| Exercise aim |
Using the data that follows, give again word for word the lines between the one holding "Select the 月 granularity button" and the one holding "Instruction: Switch to the Problems tab", inclusive. Omit the pictures.

| Provided material |
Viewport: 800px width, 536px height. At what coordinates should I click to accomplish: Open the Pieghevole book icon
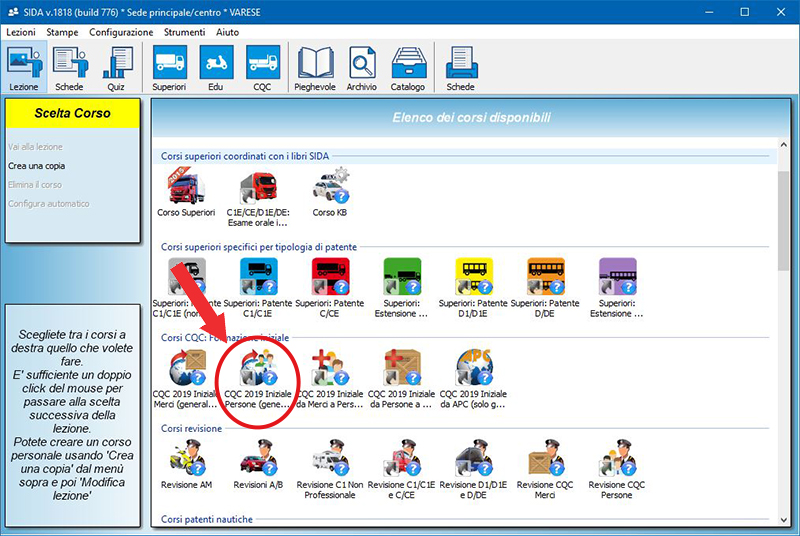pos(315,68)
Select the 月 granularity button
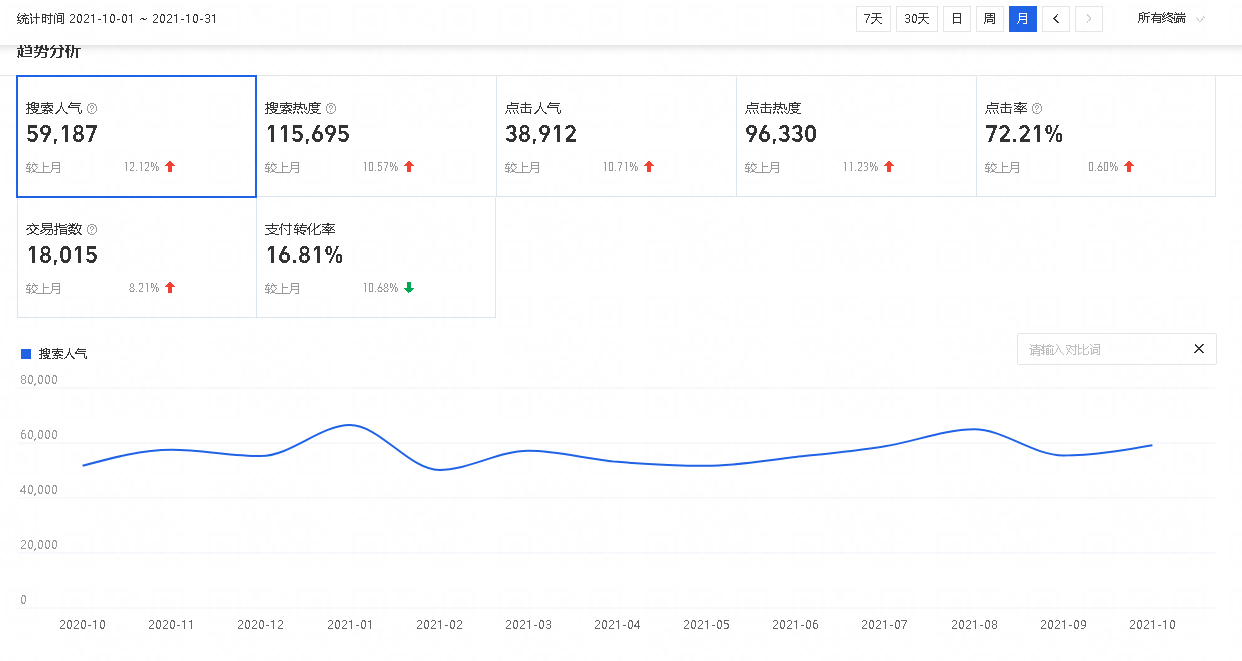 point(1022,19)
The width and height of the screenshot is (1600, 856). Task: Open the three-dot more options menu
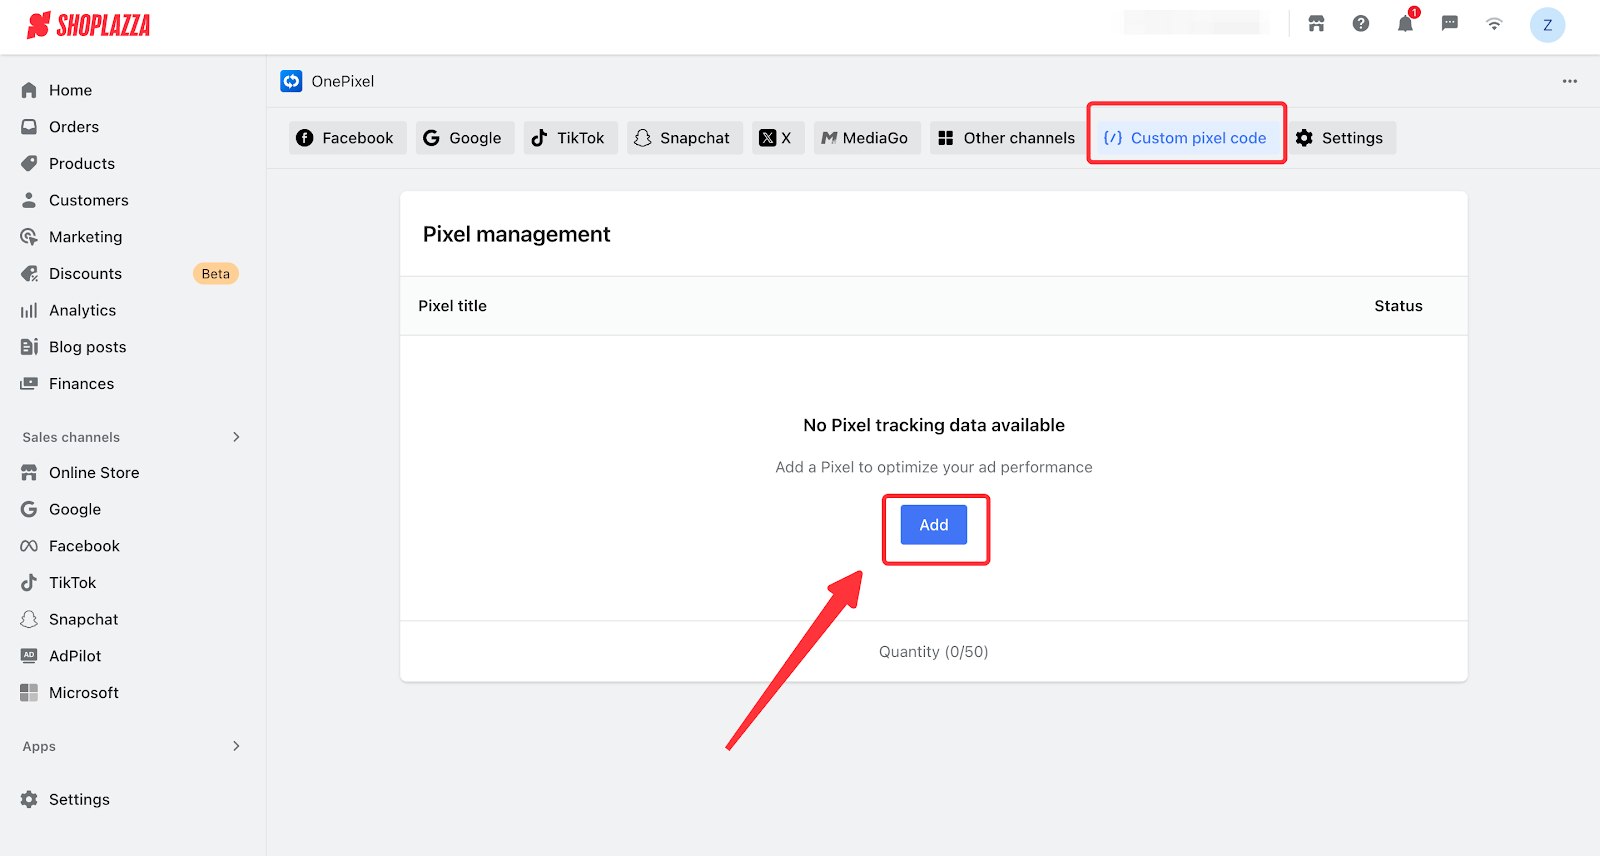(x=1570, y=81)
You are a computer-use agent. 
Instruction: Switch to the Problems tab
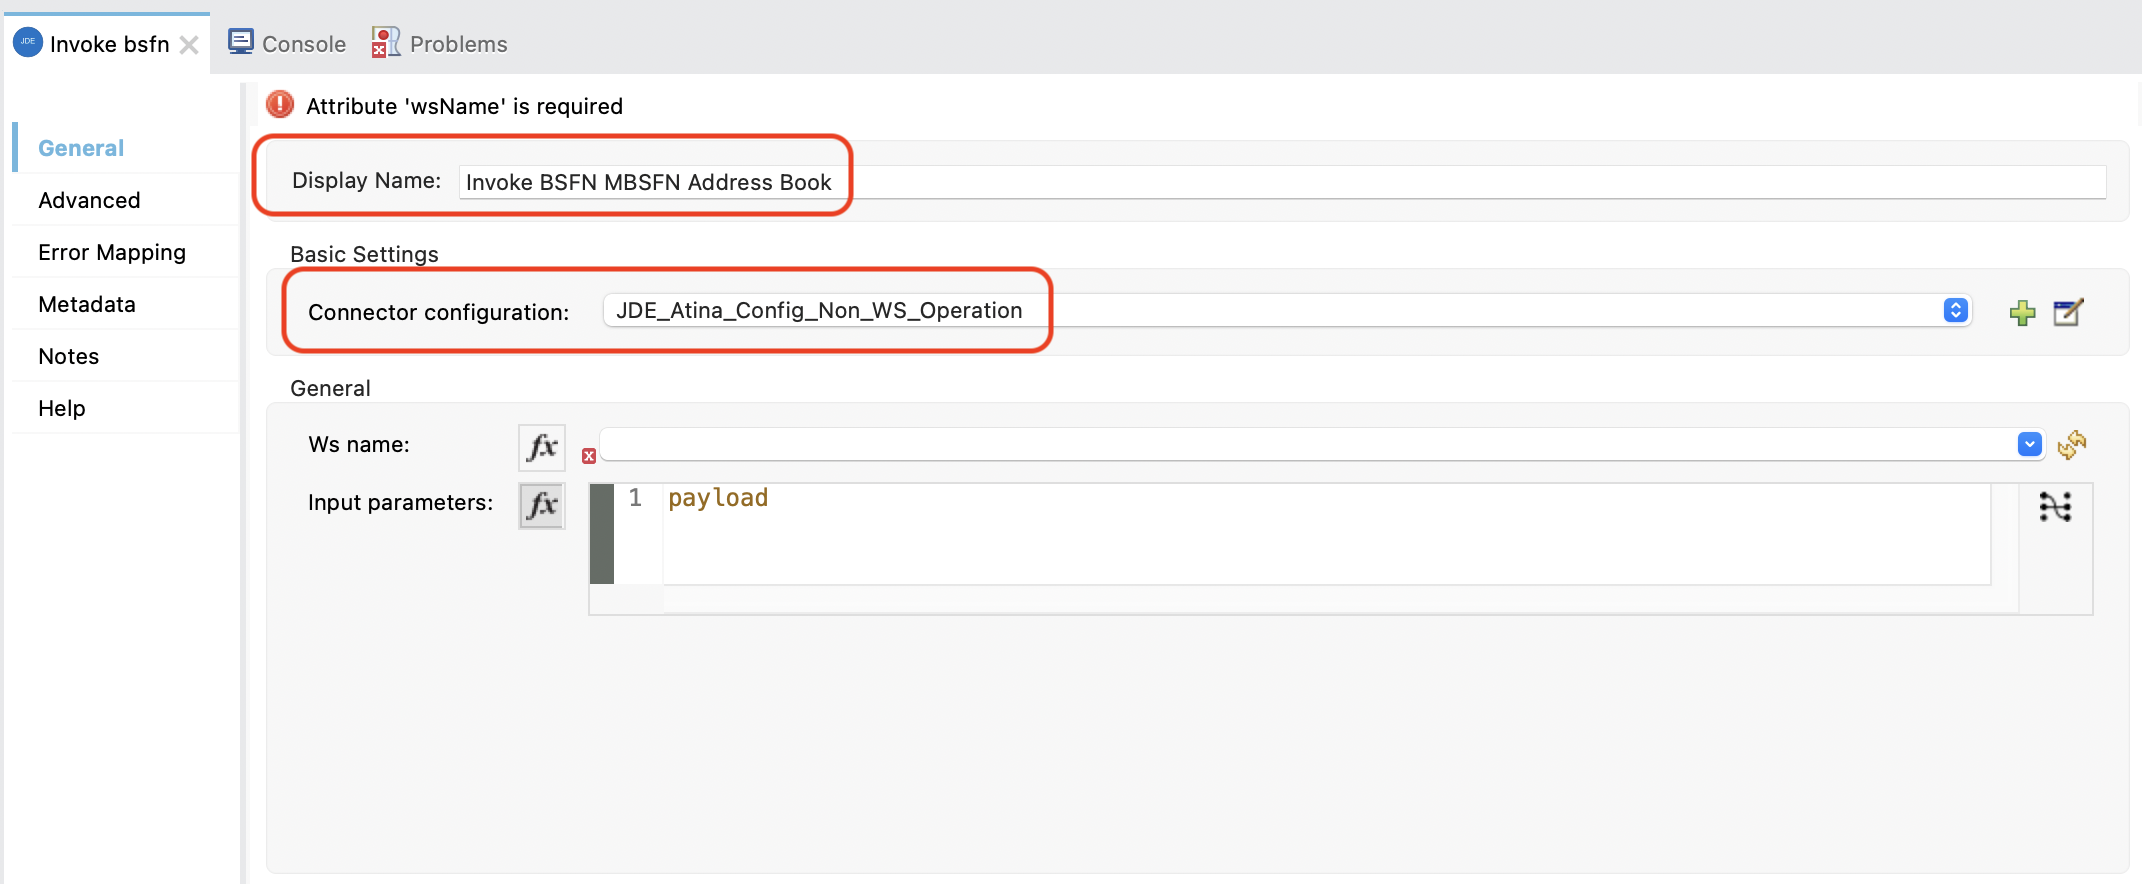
* * *
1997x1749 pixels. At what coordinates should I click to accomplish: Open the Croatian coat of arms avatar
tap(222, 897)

| Solution |
Select the 月 granularity button
 point(1022,19)
The width and height of the screenshot is (1600, 856). Task: Open the three-dot more options menu
(x=1570, y=81)
You are a computer-use agent. 
Instruction: Switch to the Problems tab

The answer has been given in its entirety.